* Required task *
Continue the review of the novel 'Something to Answer For' below, starting after its last sentence. The material after the review is not part of it.

There was a time when ‘readability’ was the least important factor which the Booker Prize Jury took into consideration. At least that must’ve been the case back 1969 when they awarded the inaugural Booker to P.H. Newby for his novel ‘Something to Answer For’. Of course back then Booker Prize was some niche award that didn’t even have its ceremony and the winner was informed by post. The jury didn’t have to worry about sparking national debate with their choices.
I see that many reviewers called this novel confusing, disjointed, with unlikeable characters and I’d like to tell them: ‘man up, please!’ Yes, it is difficult but it’s rewarding. It needs time, patience and attention. It’s like that girl who is so hard to turn on but once you dedicate some time to the task and figure it out, she’s fire.
And this book is beautiful and it’s fire. It uses the strangest literary technique of an unreliable third person narrator. The third person is nominal only because in fact we are stuck in Townrow’s, the main character’s, head. And this head receives a blow quite early on and confounds Townrow. We share some of the frustration when he tries to piece everything together and decide who is a friend and who is a foe.
The facts are few: it’s 1956, he came to Egypt to help Mrs Khoury, widow of his friend Ellie. Mrs Khoury believes her husband was murdered, so Townrow is there to offer support, help solve the mystery, con Mrs Khoury into handing all her assets to him…? It’s rather hard to say. The same events are told and retold, they change their significance as Townrow remembers whole new episodes that followed or preceded them.
As Townrow wanders around Port Said in a confused state and falls in love with Leah, a married woman, the history happens in the background. Nasser nationalizes the Suez Canal which causes a diplomatic and then a military crisis. This in turn causes a crisis for Townrow, who in his overheated head was only sure of one thing, that the British government was essentially good and just. He suspected that he himself was of rather questionable morals but he could sleep at night because he knew that the people who make all the decisions are free of such flaws.

* Source data *
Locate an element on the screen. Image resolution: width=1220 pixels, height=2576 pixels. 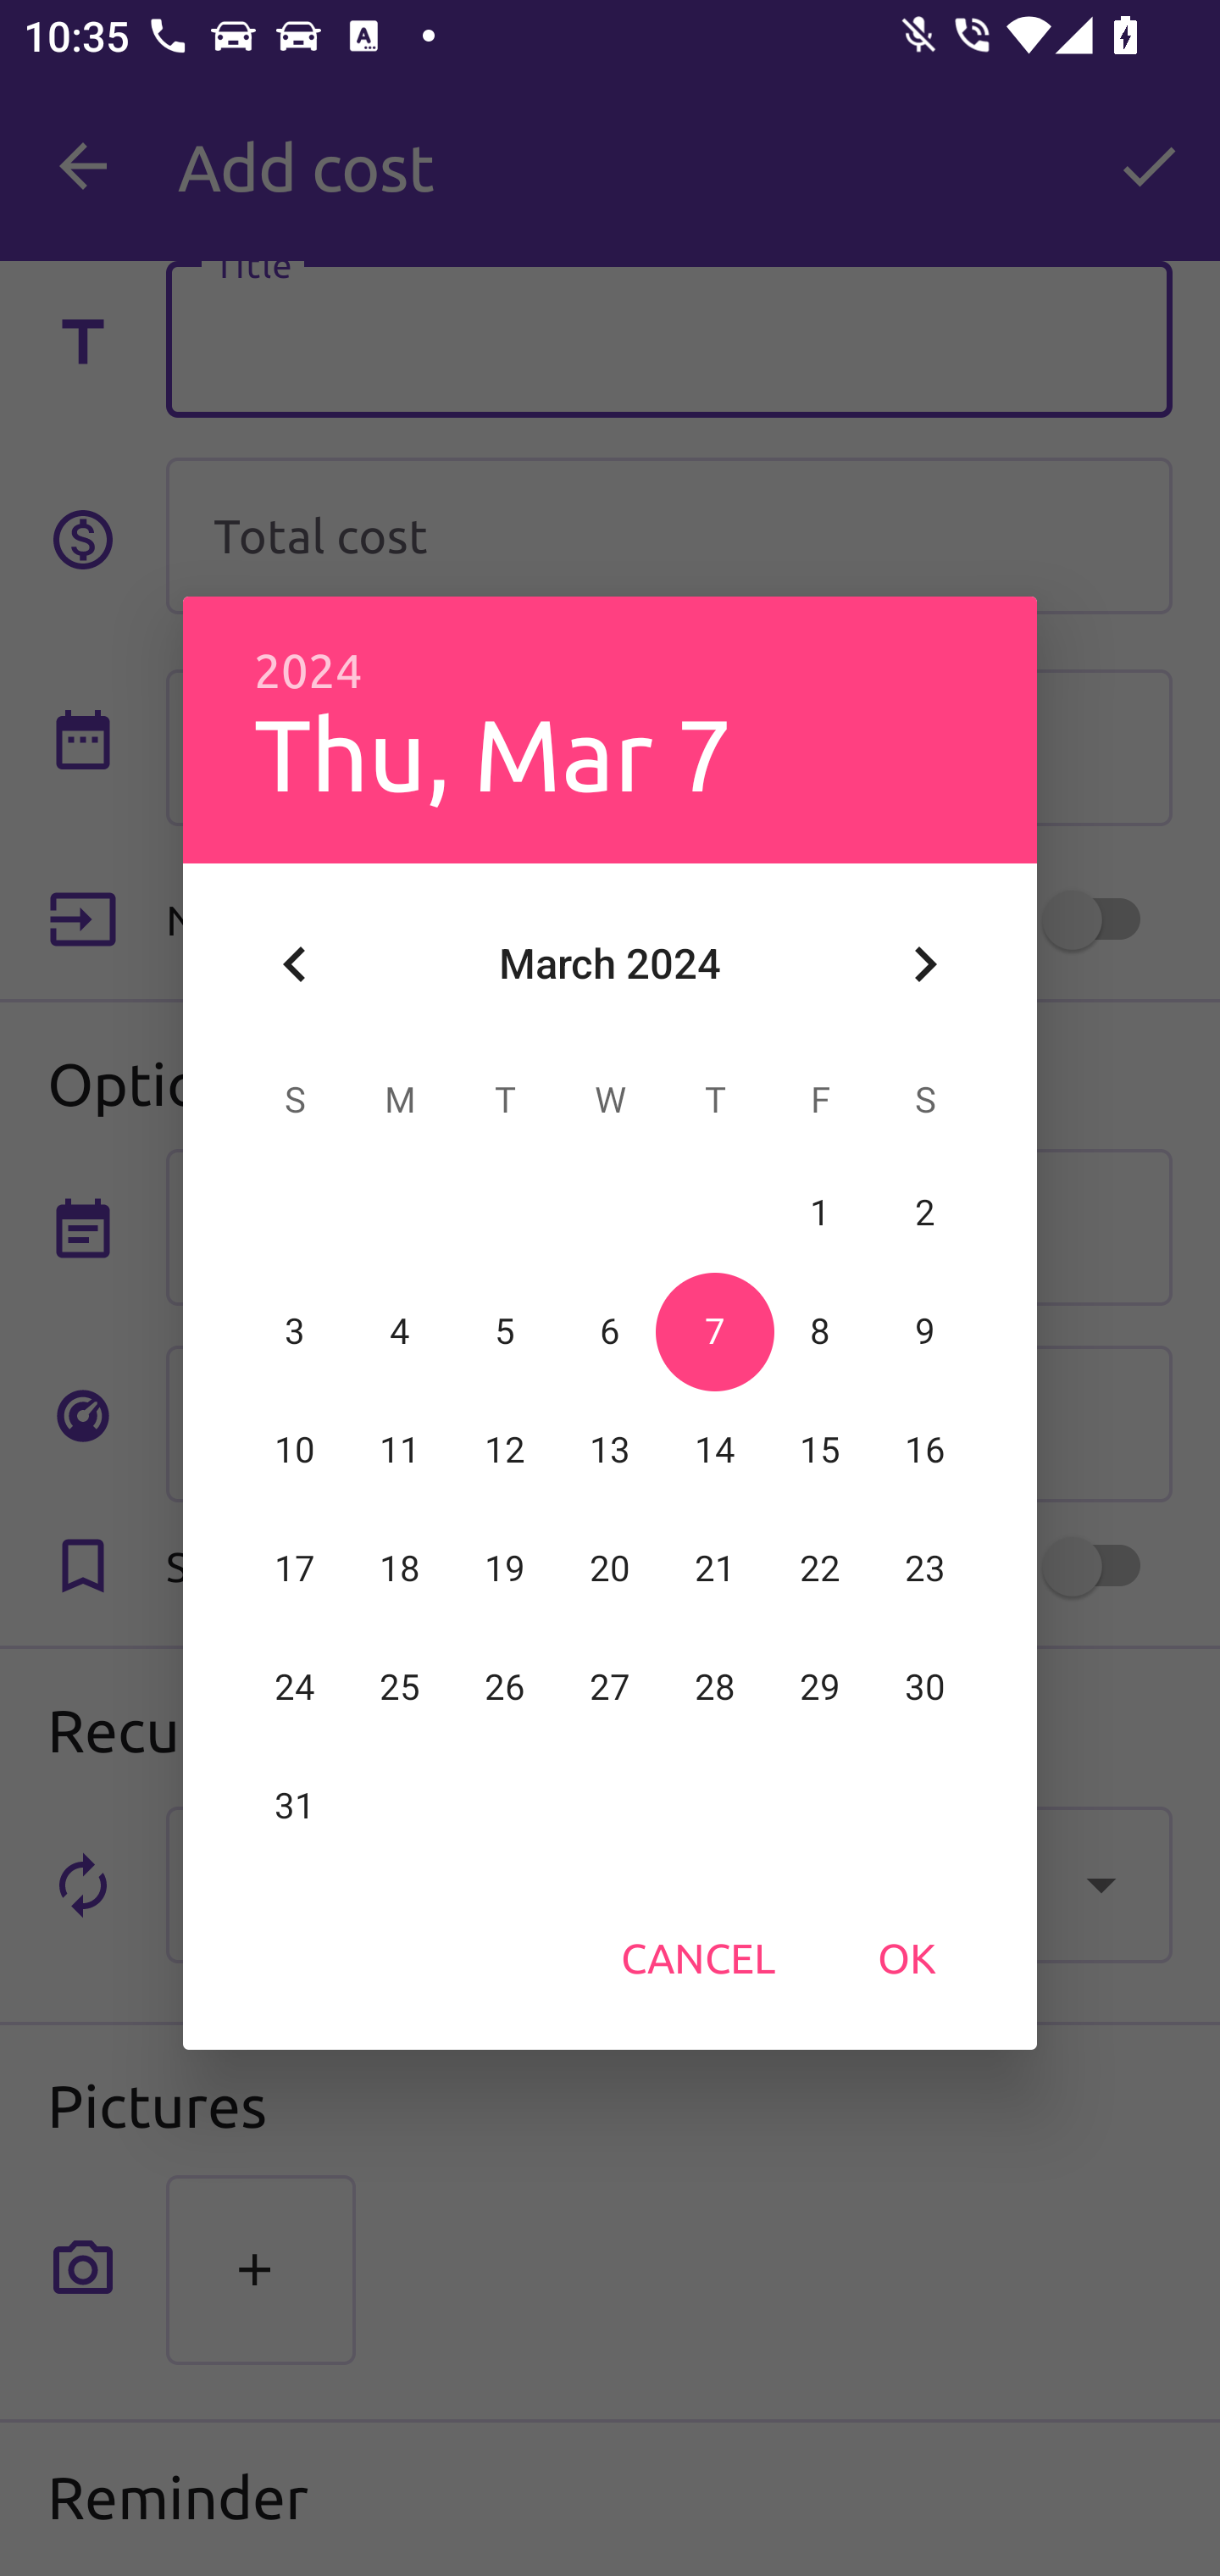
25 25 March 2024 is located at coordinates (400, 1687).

* Answer to this exercise *
He painfully realises that it is only his actions he can be somewhat sure of, and that he is responsible for them, because everyone has ‘something to answer for’. So there starts the most bizarre quest for redemption of a character who can’t even remember if he is British or Irish, that is, whether he is a side in the conflict or a neutral observer.
At times Townrow even suspects himself to be American, and occasionally when in her arms, he half wishes to turn out to be the estranged husband of his lover, Leah. P.H.Newby knows how to write romance and sexual tension. I know it seems unlikely when looking at his photos and remembering he was the director of BBC Three, but I am sure he could show a girl a good time. Or maybe it’s me. Maybe I just get turned on by superb writing, gentle, underlying humour, a knack for vivid description, an ear for dialogue… Yes, it could be just me.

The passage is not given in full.